--- Auszug zum Lesen ---

Kampf um Macht und Besitz zerstört die alte Weltordnung
Von Petra Grünendahl

Götterdämmerung: Siegfried (Michael Weinius), Brünnhilde (Linda Watson). FOTO: Hans Jörg Michel.
Das Bühnenbild beherrscht ein rostiger Kahn, der den Namen „MS Wodan“ trägt und die alte Weltordnung der Götter symbolisiert, die dem Untergang geweiht ist: Wotans Speer ist zerbrochen, die Weltesche gefällt. Siegfried (Corby Welch) und Brünnhilde (Linda Watson) feiern hier auf dem symbolischen Walkürenfelsen ihre Liebe. Bevor Siegfried zu neuen Heldentaten zieht, tauschen sie Siegfrieds „Ring“ und ihr Pferd „Grane“ als Pfand ihrer Liebe. Siegfried zieht zum Gibichungen-Hof, wo Bösewicht Hagen (Sami Luttinen) seine Halbgeschwister Gunther (Bogdan Baciu) und Gutrune (Sylvia Hamvasi) anstachelt, mit einem Zaubertrank Siegfried an Gutrune zu binden, damit dieser unter seiner Tarnkappe als Gunther Brünnhilde bezwingt.
Götterdämmerung: Hagen (Hans-Peter König), Gunther (Bogdan Baciu). Foto: Hans Jörg Michel.

--- Vorliegendes Material ---

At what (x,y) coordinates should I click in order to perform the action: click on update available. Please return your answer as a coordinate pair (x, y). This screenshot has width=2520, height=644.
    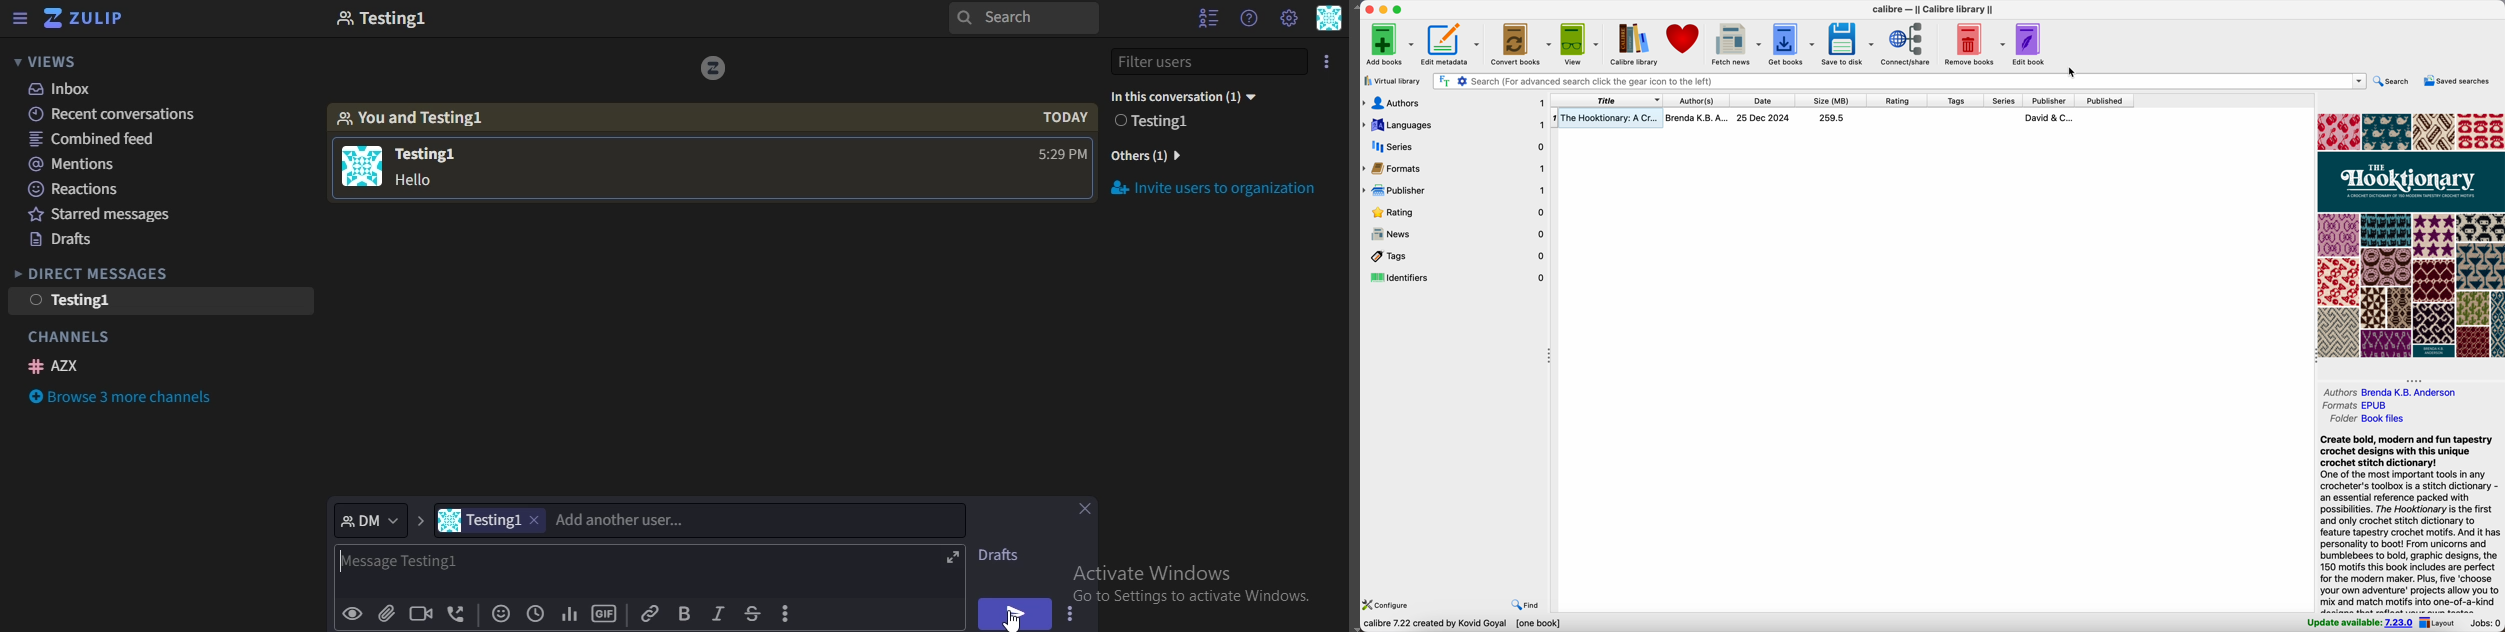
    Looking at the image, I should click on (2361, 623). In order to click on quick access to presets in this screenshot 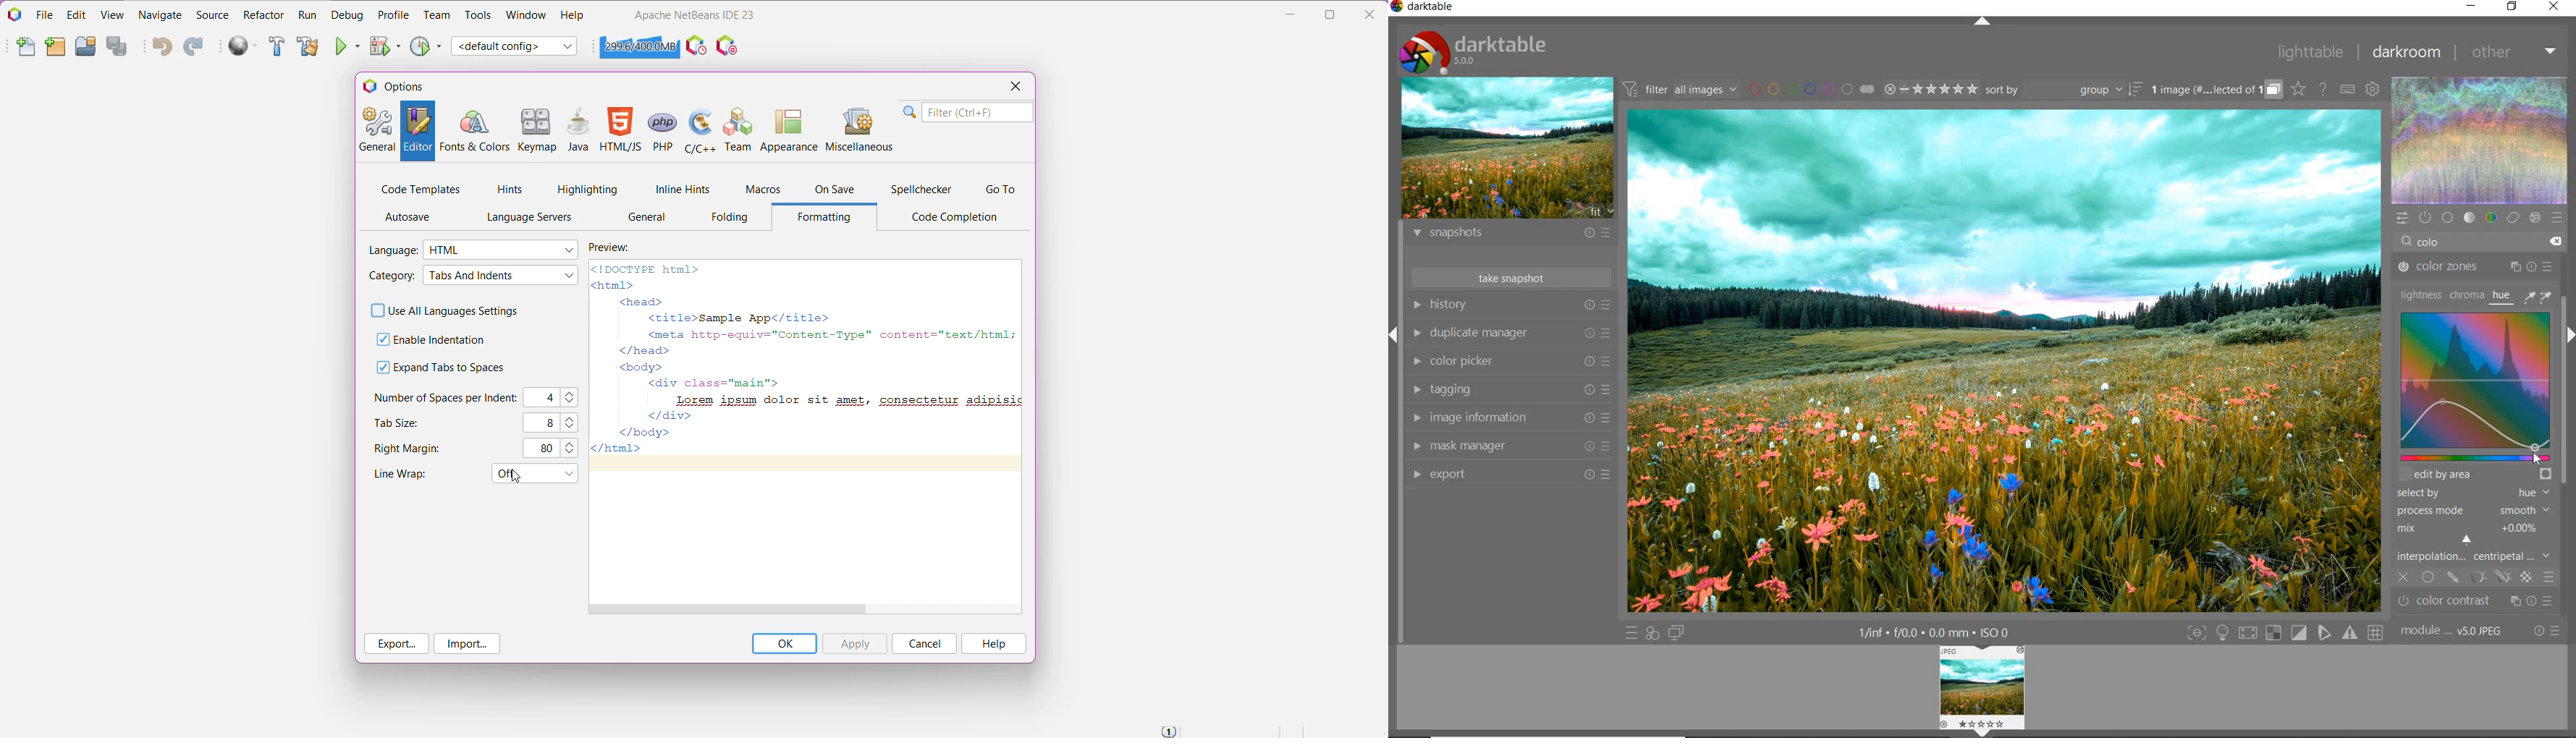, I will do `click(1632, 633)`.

---

Gib aus dem Auszug über die „Götterdämmerung“ wortgetreu die Stelle wieder, die mit den Worten „Das Bühnenbild beherrscht“ anfängt und mit „Baciu). Foto: Hans Jörg Michel.“ aufhört.

Das Bühnenbild beherrscht ein rostiger Kahn, der den Namen „MS Wodan“ trägt und die alte Weltordnung der Götter symbolisiert, die dem Untergang geweiht ist: Wotans Speer ist zerbrochen, die Weltesche gefällt. Siegfried (Corby Welch) und Brünnhilde (Linda Watson) feiern hier auf dem symbolischen Walkürenfelsen ihre Liebe. Bevor Siegfried zu neuen Heldentaten zieht, tauschen sie Siegfrieds „Ring“ und ihr Pferd „Grane“ als Pfand ihrer Liebe. Siegfried zieht zum Gibichungen-Hof, wo Bösewicht Hagen (Sami Luttinen) seine Halbgeschwister Gunther (Bogdan Baciu) und Gutrune (Sylvia Hamvasi) anstachelt, mit einem Zaubertrank Siegfried an Gutrune zu binden, damit dieser unter seiner Tarnkappe als Gunther Brünnhilde bezwingt.
Götterdämmerung: Hagen (Hans-Peter König), Gunther (Bogdan Baciu). Foto: Hans Jörg Michel.